Heyman’s potential motivations for turning on Brock are countless. Perhaps he couldn’t handle Brock’s erratic handling of his contract and the possibility of him shirking a sure thing for an uncertain future in UFC. Perhaps he felt that he had been left to carry the bag for a man who had grown overconfident in his untouchability. Perhaps he simply wanted to embrace another impossible challenge by killing the monster he created and backing the new next big thing. Whatever direction the story would move, chances are pretty good that Heyman could sell it to the audience.
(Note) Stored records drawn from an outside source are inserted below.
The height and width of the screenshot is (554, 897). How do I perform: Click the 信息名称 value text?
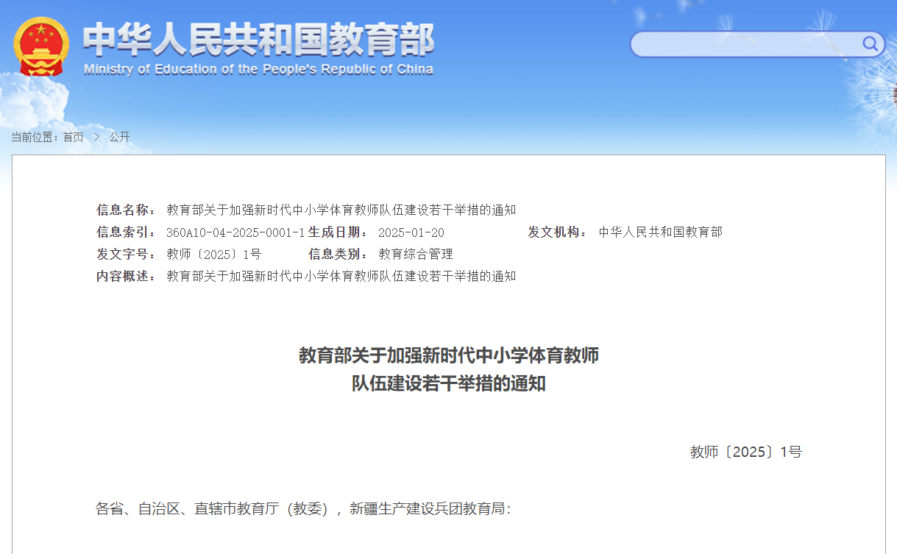341,210
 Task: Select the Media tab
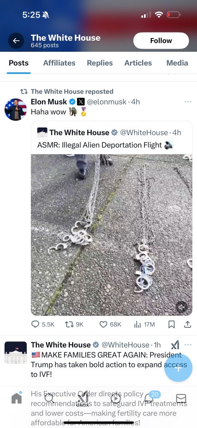(177, 63)
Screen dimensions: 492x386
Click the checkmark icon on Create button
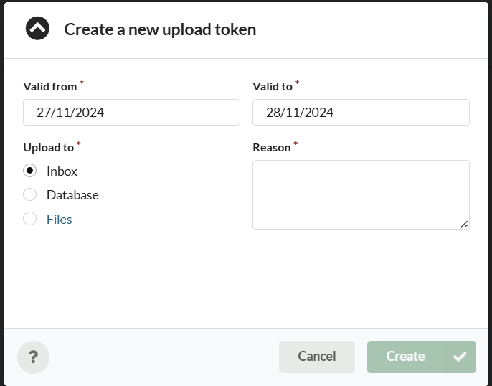460,357
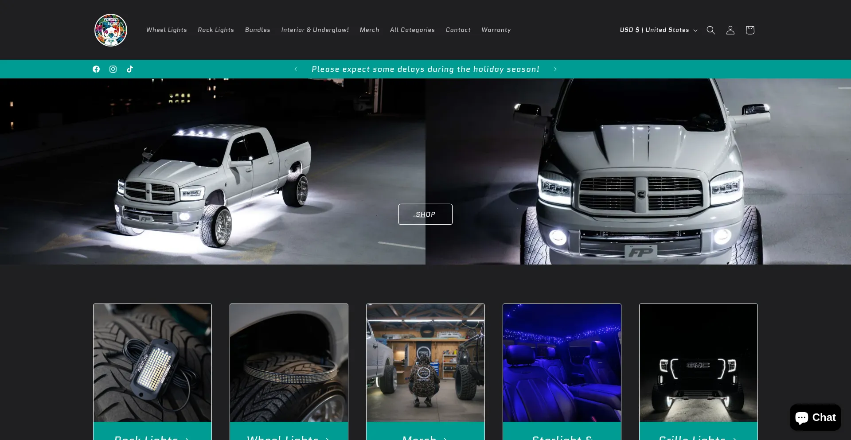Screen dimensions: 851x440
Task: Open the Warranty page link
Action: pyautogui.click(x=496, y=30)
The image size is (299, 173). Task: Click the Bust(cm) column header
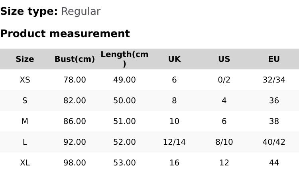click(x=75, y=59)
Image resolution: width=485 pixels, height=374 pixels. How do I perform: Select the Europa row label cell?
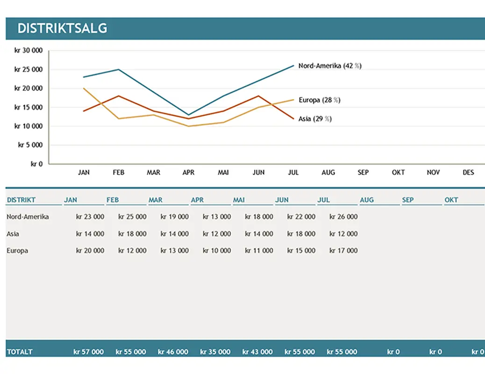pyautogui.click(x=17, y=251)
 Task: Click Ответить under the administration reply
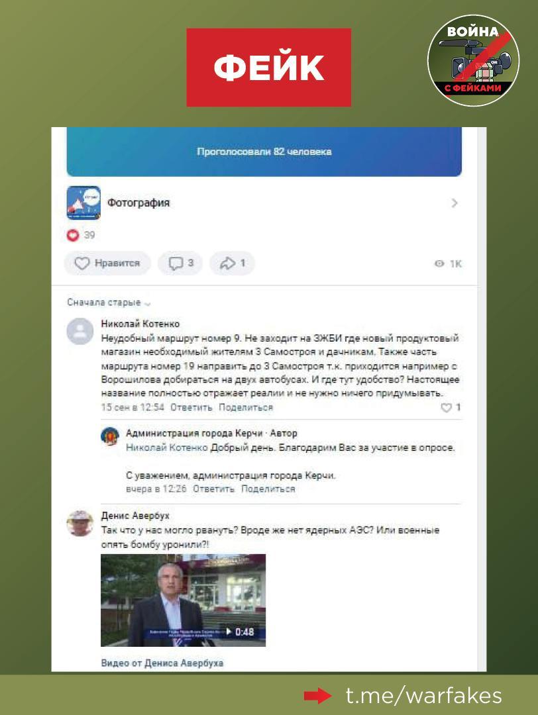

In a company that prides itself on telling stories, he is one of the very few actual storytellers—and almost unquestionably the best. 
 
Aligning Heyman with Reigns would not just make the most sense from a narrative perspective, but it would also serve the most masters. In so doing, Heyman creates the best opportunity for WWE to transfer some of Lesnar’s mystique to Roman. It would also provide a memorable shock ending not terribly dissimilar in tone from that of the conclusion of arguably the best show in Wrestlemania history—Wrestlemania 17. 
 
People may not immediately take to Reigns as a monster heel—particularly if he stands in as an ersatz Lesnar—but Heyman would do his damnedest to sell it to the best of his abilities. This partnership would allow Reigns to do what he did best as the enforcer of The Shield: look intimidating and beat people up. No goofy Loony Tunes promos. No hackneyed catch phrases. Just a big, scary-looking dude standing silently in the ring with his championship belt, daring anyone to try and take it off of him. It also arguably provides Reigns with the most opportunity for natural growth.
 
This opens a number of doors for programs and matches down the line. Maybe Brock comes back as a babyface to get his revenge. Maybe The Rock returns to try and return his cousin from the dark side. Maybe it’s as simple as the seemingly inevitable Cena/Reigns showdown.
 
But what it almost certainly does is keep Paul Heyman precisely where he belongs: in the spotlight at the top. After all, it’s where he’s been for the last year.